## [Work task]
All of the data below should be printed again exactly, pictures excluded.

Start of Excerpted records

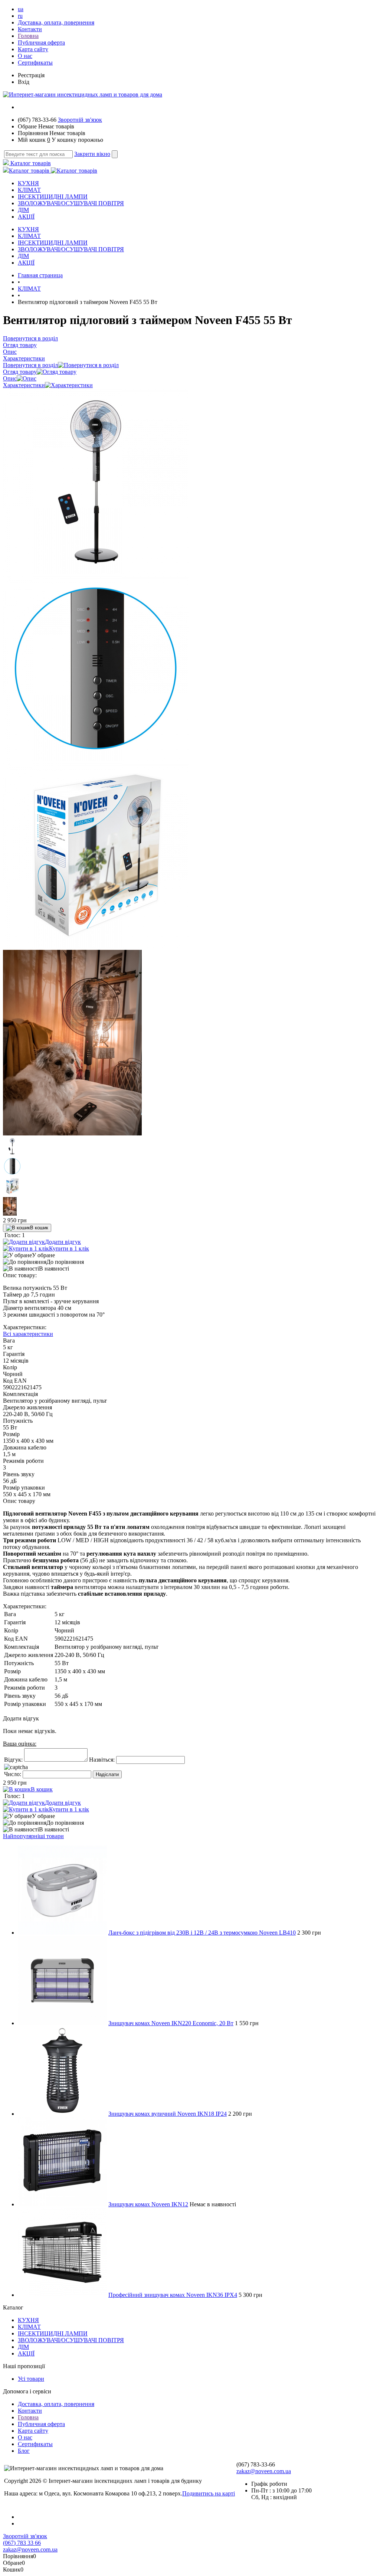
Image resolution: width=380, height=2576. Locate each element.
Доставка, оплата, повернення (56, 22)
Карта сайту (33, 49)
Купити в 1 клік (69, 1248)
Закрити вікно (92, 154)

End of Excerpted records

## [Answer space]
Image resolution: width=380, height=2576. Locate each element.
Доставка, оплата, повернення (56, 22)
Карта сайту (33, 49)
Купити в 1 клік (69, 1248)
Закрити вікно (92, 154)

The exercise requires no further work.